Amien Rais: Sinyal dari Langit Harus Ada Pergantian Pimpinan Nasional


GELORA.CO - Sinyal pergantian pimpinan nasional telah terang benderang diberikan dari langit untuk Indonesia.

Begitu kata Ketua Dewan Kehormatan PAN Amien Rais di sela-sela acara deklarasi Kornas Prabowo-Sandi di kediaman Noegroho Djajoesman, di Jalan Bangka IX, Jakarta, Minggu malam (9/9).  

“Sudah terang benderang, inilah sinyal dari langit, harus ada pergantian pimpinan nasional,” ucap Amien yang langsung mendapat riuh tepuk tangan dari para tamu yang hadir.

Berkaca dari Pilkada DKI 2017, Amien menjelaskan bahwa banyak pihak menilai pilkada bakal dimenangkan dengan mudah oleh kubu Basuki Tjahaja Purnama (Ahok) dan Djarot Saiful Hidayat. 

Namun Tuhan punya jalan lain dan memenangkan pasangan Anies Baswedan-Sandiaga Uno.

“Ternyata Allah punya jalan lain. Kalau Pilkada DKI 2017 disebut sebagai pilkada rasa pilpres, maka saya yakin pada Pilpres 2019 mendatang kemenangan ada di pihak Prabowo,” jelasnya.

Mantan ketua MPR RI bahkan mengutip ayat Al-Quran dalam Surat Ali Imran ayat 26 yang berisi bahwa Allah akan memberi kekuasaan kepada siapapun yang dikehendaki dan akan mencabut kekuasaan kepada siapapun yang dikehendaki.

Amien sebelumnya menyinggung Jokowi yang mulai tidak laku di tempatnya berasal, Solo, Jawa Tengah. Hal ini dibuktikan dengan acara Jalan Sehat Umat Islam yang digelar Minggu (9/9) pagi di Gladag, Solo.    

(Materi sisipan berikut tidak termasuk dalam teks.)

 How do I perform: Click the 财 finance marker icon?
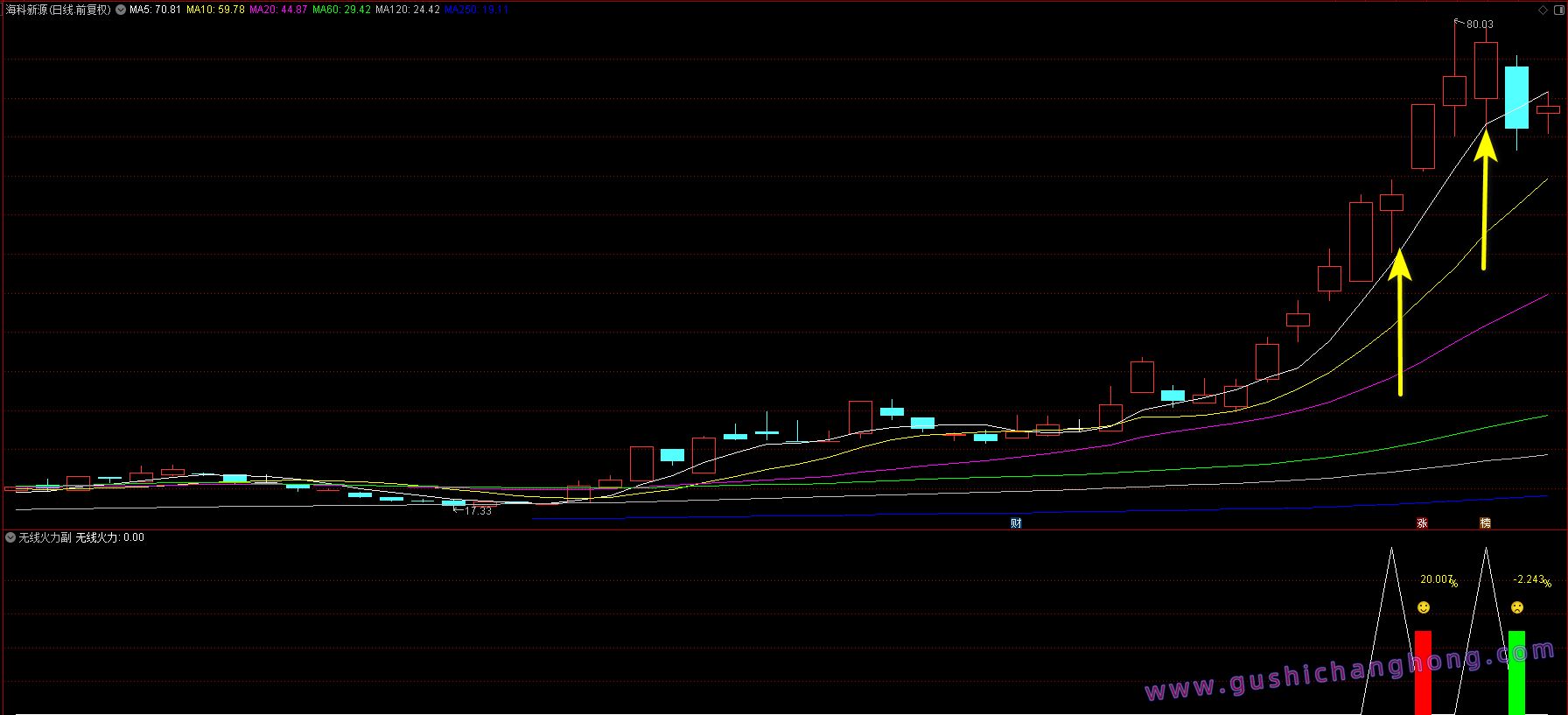click(x=1016, y=523)
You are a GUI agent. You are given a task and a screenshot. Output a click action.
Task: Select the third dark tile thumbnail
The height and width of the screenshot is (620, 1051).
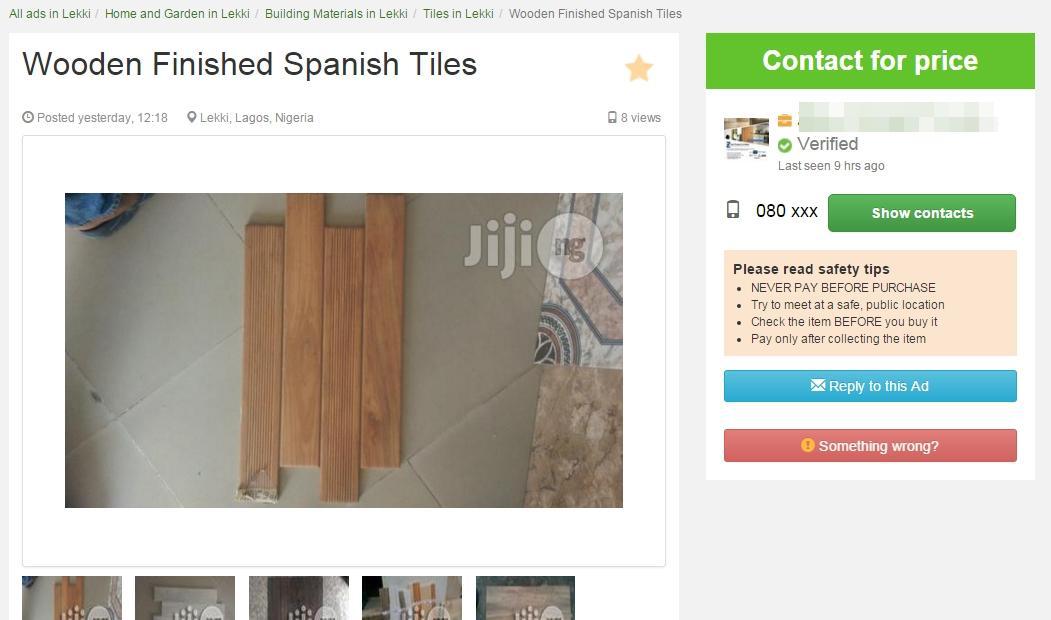click(299, 598)
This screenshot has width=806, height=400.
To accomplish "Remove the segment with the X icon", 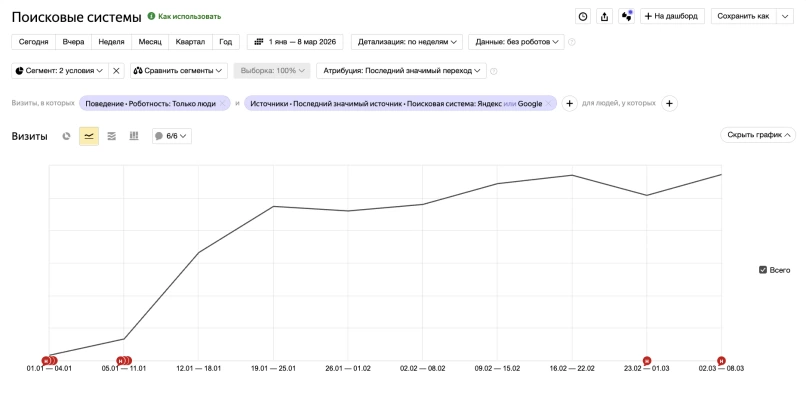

Menurutnya, kehadiran ribuan warga dalam jalan sehat tersebut menandakan bahwa Jokowi mulai tidak dipercaya di Solo yang pernah dipimpinnya. 

Sebab, semangat dari jalan sehat itu adalah mengganti presiden di 2019. Selain itu, tidak ada penolakan dari kelompok lain yang semakin menegaskan warga Solo tidak lagi menginginkan Jokowi.

"Artinya apa di jantungnya (Jokowi) sudah tidak begitu laku. Jadi ini adalah kehendak Allah, kita terus berdoa," tukasnya. [rmol]

Loading...
loading...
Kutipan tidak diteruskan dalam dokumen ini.